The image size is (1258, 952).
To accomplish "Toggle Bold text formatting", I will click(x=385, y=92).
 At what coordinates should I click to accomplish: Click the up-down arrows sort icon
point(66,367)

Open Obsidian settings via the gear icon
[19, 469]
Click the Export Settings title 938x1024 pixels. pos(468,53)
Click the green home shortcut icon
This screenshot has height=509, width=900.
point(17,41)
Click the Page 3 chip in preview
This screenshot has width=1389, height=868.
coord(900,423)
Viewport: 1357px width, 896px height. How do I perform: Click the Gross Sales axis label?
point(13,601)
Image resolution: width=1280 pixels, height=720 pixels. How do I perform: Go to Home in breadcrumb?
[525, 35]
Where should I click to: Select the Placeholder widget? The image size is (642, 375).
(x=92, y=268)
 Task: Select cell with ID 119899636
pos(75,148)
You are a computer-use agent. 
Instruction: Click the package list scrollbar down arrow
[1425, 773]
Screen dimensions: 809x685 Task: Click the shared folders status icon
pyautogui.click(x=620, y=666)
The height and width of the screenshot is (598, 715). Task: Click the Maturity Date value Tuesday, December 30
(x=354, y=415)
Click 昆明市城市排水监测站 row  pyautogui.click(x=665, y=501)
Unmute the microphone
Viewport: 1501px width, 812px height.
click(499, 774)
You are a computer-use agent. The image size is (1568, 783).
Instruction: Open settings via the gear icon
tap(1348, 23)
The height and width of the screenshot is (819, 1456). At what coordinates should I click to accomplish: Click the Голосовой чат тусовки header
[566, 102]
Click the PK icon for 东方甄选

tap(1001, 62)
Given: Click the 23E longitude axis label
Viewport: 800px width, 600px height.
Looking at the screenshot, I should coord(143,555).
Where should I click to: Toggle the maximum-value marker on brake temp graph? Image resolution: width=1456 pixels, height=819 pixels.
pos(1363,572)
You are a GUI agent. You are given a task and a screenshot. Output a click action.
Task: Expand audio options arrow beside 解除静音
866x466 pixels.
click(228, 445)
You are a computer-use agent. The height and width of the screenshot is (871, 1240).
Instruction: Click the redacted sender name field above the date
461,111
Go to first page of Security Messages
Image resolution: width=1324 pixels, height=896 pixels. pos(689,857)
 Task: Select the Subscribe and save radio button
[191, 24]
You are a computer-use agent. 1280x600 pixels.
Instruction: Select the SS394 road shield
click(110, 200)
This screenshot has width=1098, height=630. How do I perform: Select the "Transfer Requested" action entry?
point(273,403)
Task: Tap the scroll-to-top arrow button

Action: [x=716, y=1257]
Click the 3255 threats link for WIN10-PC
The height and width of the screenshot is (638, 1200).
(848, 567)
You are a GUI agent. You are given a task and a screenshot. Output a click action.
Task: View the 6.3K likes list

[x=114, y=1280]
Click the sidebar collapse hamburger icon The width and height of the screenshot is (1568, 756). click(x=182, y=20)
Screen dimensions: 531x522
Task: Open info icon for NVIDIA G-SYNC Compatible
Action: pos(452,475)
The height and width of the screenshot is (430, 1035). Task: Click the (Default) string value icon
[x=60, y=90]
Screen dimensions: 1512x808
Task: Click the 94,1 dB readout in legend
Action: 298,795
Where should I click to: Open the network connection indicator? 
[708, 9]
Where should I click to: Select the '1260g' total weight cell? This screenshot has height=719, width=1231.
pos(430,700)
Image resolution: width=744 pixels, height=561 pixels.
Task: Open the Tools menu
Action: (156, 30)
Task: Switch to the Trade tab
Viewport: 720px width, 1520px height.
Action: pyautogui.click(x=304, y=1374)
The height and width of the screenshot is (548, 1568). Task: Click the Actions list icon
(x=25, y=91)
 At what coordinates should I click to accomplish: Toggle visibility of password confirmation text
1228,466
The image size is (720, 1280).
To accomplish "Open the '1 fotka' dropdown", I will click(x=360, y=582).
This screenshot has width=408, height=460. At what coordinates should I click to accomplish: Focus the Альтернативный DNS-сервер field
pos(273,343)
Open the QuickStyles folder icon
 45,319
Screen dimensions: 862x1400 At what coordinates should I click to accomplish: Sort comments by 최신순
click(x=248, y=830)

Exercise details: Convert every line of the records above into a Markdown table with two columns, Row and Line: number the rows in order and put each line's text beside its number, leaving out blank lines.

Exercise result:
| Row | Line |
|---|---|
| 1 | The image size is (1258, 952). |
| 2 | To accomplish "Toggle Bold text formatting", I will click(x=385, y=92). |
| 3 |  At what coordinates should I click to accomplish: Click the up-down arrows sort icon |
| 4 | point(66,367) |
| 5 | Open Obsidian settings via the gear icon |
| 6 | [19, 469] |
| 7 | Click the Export Settings title 938x1024 pixels. pos(468,53) |
| 8 | Click the green home shortcut icon |
| 9 | This screenshot has height=509, width=900. |
| 10 | point(17,41) |
| 11 | Click the Page 3 chip in preview |
| 12 | This screenshot has width=1389, height=868. |
| 13 | coord(900,423) |
| 14 | Viewport: 1357px width, 896px height. How do I perform: Click the Gross Sales axis label? |
| 15 | point(13,601) |
| 16 | Image resolution: width=1280 pixels, height=720 pixels. How do I perform: Go to Home in breadcrumb? |
| 17 | [525, 35] |
| 18 | Where should I click to: Select the Placeholder widget? The image size is (642, 375). |
| 19 | (x=92, y=268) |
| 20 |  Task: Select cell with ID 119899636 |
| 21 | pos(75,148) |
| 22 | You are a computer-use agent.  |
| 23 | Instruction: Click the package list scrollbar down arrow |
| 24 | [1425, 773] |
| 25 | Screen dimensions: 809x685 Task: Click the shared folders status icon |
| 26 | pyautogui.click(x=620, y=666) |
| 27 | The height and width of the screenshot is (598, 715). Task: Click the Maturity Date value Tuesday, December 30 |
| 28 | (x=354, y=415) |
| 29 | Click 昆明市城市排水监测站 row  pyautogui.click(x=665, y=501) |
| 30 | Unmute the microphone |
| 31 | Viewport: 1501px width, 812px height. |
| 32 | click(499, 774) |
| 33 | You are a computer-use agent. The image size is (1568, 783). |
| 34 | Instruction: Open settings via the gear icon |
| 35 | tap(1348, 23) |
| 36 | The height and width of the screenshot is (819, 1456). At what coordinates should I click to accomplish: Click the Голосовой чат тусовки header |
| 37 | [566, 102] |
| 38 | Click the PK icon for 东方甄选 |
| 39 | tap(1001, 62) |
| 40 | Given: Click the 23E longitude axis label |
| 41 | Viewport: 800px width, 600px height. |
| 42 | Looking at the screenshot, I should coord(143,555). |
| 43 | Where should I click to: Toggle the maximum-value marker on brake temp graph? Image resolution: width=1456 pixels, height=819 pixels. |
| 44 | pos(1363,572) |
| 45 | You are a GUI agent. You are given a task and a screenshot. Output a click action. |
| 46 | Task: Expand audio options arrow beside 解除静音 |
| 47 | 866x466 pixels. |
| 48 | click(228, 445) |
| 49 | You are a computer-use agent. The height and width of the screenshot is (871, 1240). |
| 50 | Instruction: Click the redacted sender name field above the date |
| 51 | 461,111 |
| 52 | Go to first page of Security Messages |
| 53 | Image resolution: width=1324 pixels, height=896 pixels. pos(689,857) |
| 54 |  Task: Select the Subscribe and save radio button |
| 55 | [191, 24] |
| 56 | You are a computer-use agent. 1280x600 pixels. |
| 57 | Instruction: Select the SS394 road shield |
| 58 | click(110, 200) |
| 59 | This screenshot has width=1098, height=630. How do I perform: Select the "Transfer Requested" action entry? |
| 60 | point(273,403) |
| 61 | Task: Tap the scroll-to-top arrow button |
| 62 | Action: [x=716, y=1257] |
| 63 | Click the 3255 threats link for WIN10-PC |
| 64 | The height and width of the screenshot is (638, 1200). |
| 65 | (848, 567) |
| 66 | You are a GUI agent. You are given a task and a screenshot. Output a click action. |
| 67 | Task: View the 6.3K likes list |
| 68 | [x=114, y=1280] |
| 69 | Click the sidebar collapse hamburger icon The width and height of the screenshot is (1568, 756). click(x=182, y=20) |
| 70 | Screen dimensions: 531x522 |
| 71 | Task: Open info icon for NVIDIA G-SYNC Compatible |
| 72 | Action: pos(452,475) |
| 73 | The height and width of the screenshot is (430, 1035). Task: Click the (Default) string value icon |
| 74 | [x=60, y=90] |
| 75 | Screen dimensions: 1512x808 |
| 76 | Task: Click the 94,1 dB readout in legend |
| 77 | Action: 298,795 |
| 78 | Where should I click to: Open the network connection indicator?  |
| 79 | [708, 9] |
| 80 | Where should I click to: Select the '1260g' total weight cell? This screenshot has height=719, width=1231. |
| 81 | pos(430,700) |
| 82 | Image resolution: width=744 pixels, height=561 pixels. |
| 83 | Task: Open the Tools menu |
| 84 | Action: (156, 30) |
| 85 | Task: Switch to the Trade tab |
| 86 | Viewport: 720px width, 1520px height. |
| 87 | Action: pyautogui.click(x=304, y=1374) |
| 88 | The height and width of the screenshot is (548, 1568). Task: Click the Actions list icon |
| 89 | (x=25, y=91) |
| 90 |  At what coordinates should I click to accomplish: Toggle visibility of password confirmation text |
| 91 | 1228,466 |
| 92 | The image size is (720, 1280). |
| 93 | To accomplish "Open the '1 fotka' dropdown", I will click(x=360, y=582). |
| 94 | This screenshot has width=408, height=460. At what coordinates should I click to accomplish: Focus the Альтернативный DNS-сервер field |
| 95 | pos(273,343) |
| 96 | Open the QuickStyles folder icon |
| 97 |  45,319 |
| 98 | Screen dimensions: 862x1400 At what coordinates should I click to accomplish: Sort comments by 최신순 |
| 99 | click(x=248, y=830) |